Il fait encore plus chaud aujourd'hui que les jours précédents, et nous avons tout juste le courage de pêcher et nettoyer encore des poissons, d'autant qu'ils sont plus rares depuis que nous sommes loin des côtes. La mer s'est approfondie, et si les premiers jours nous en apercevions toujours le fond dans l'eau claire, ce n'est maintenant plus le cas. Je redoute quelques plus gros poissons qui pourraient s'avérer dangereux, mais c'est rester dans l'eau où mourir desséché par le soleil... Tout ce que j'espère c'est que cette chaleur étouffante provoquera l'évaporation de suffisamment d'eau pour entraîner rapidement un orage...

Mes espoirs sont satisfaits, et en fin d'après-midi de gros nuages noirs se montrent à l'horizon. La pluie et les tonnerres ne se font pas attendre, et alors qu'Erik et moi reprenons avec enthousiasme les rames, Naoma tente de récupérer le plus d'eau de pluie possible. Mais bien vite notre rêve tourne à l'aigre.
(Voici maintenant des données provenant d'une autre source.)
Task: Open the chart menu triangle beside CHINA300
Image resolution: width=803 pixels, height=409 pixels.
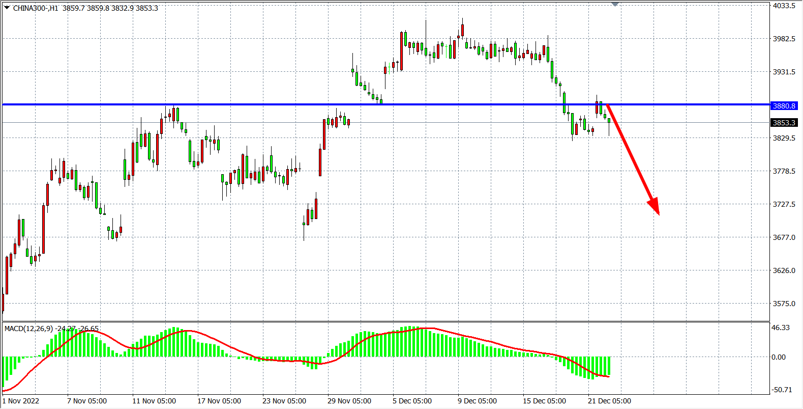Action: point(7,8)
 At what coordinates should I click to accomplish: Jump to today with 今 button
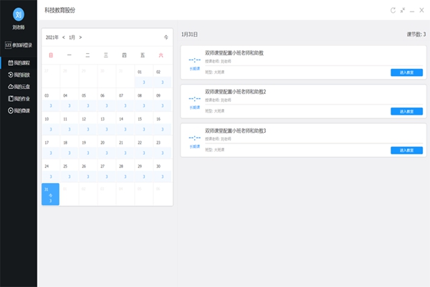point(166,37)
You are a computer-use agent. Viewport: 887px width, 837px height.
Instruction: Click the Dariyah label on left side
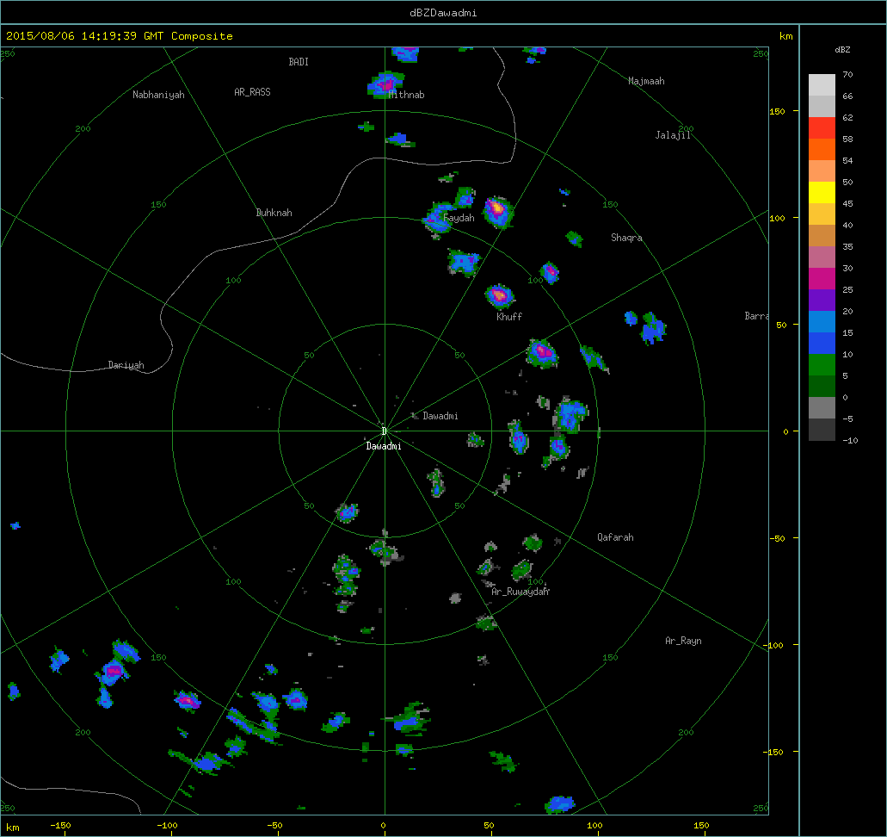(126, 365)
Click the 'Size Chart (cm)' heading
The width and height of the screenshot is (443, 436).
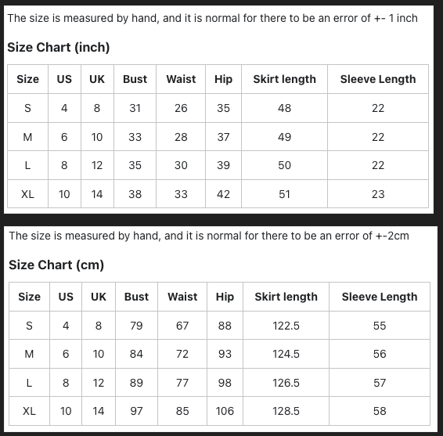click(56, 265)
La mer se creuse et il nous devient impossible de ramer, nous devons nous affairer à nous accrocher tant bien que mal au radeau dans des creux de plusieurs mètres, en espérant que nos cordes tiennent bon et que le radeau ne se disloque pas.

La tempête dure plusieurs heures, pendant laquelle nous perdons notre gouverne, la plupart de nos outils, une rame et une combinaison. Nous avons tant bien que mal sauvé nos deux principaux récipients, solidement attachés, et récupéré une vingtaine de litres d'eau dans la combinaison restante. Naoma s'est salement blessée au dos à un moment ou le radeau s'est presque retourné, et nous avons tous les mains en sang de nous être retenus pendant des heures à des cordes tranchantes. Nos mains font peur à voir, couvertes de cicatrices, de blessures ; nous avons peine à les ouvrir. La fin de la nuit est plus calme, et nous dormons tous trois, épuisés.

Au petit matin je réveille Erik pour que nous nous remettions à ramer. La tempête nous a fait considérablement dériver, et ne nous a

pas rapprochés de notre destination, loin de là. Heureusement en ce quarante-deuxième jour la mer est de nouveau calme, et la température un peu plus fraîche, bien qu'encore caniculaire. Nous ramons de nombreuse heures avec Erik et nous nous inquiétons pour Naoma qui ne se réveille pas. Mais rien de grave, sa blessure lui fait très mal, mais elle semble se cicatriser et elle va bien, hormis qu'elle est très fatiguée.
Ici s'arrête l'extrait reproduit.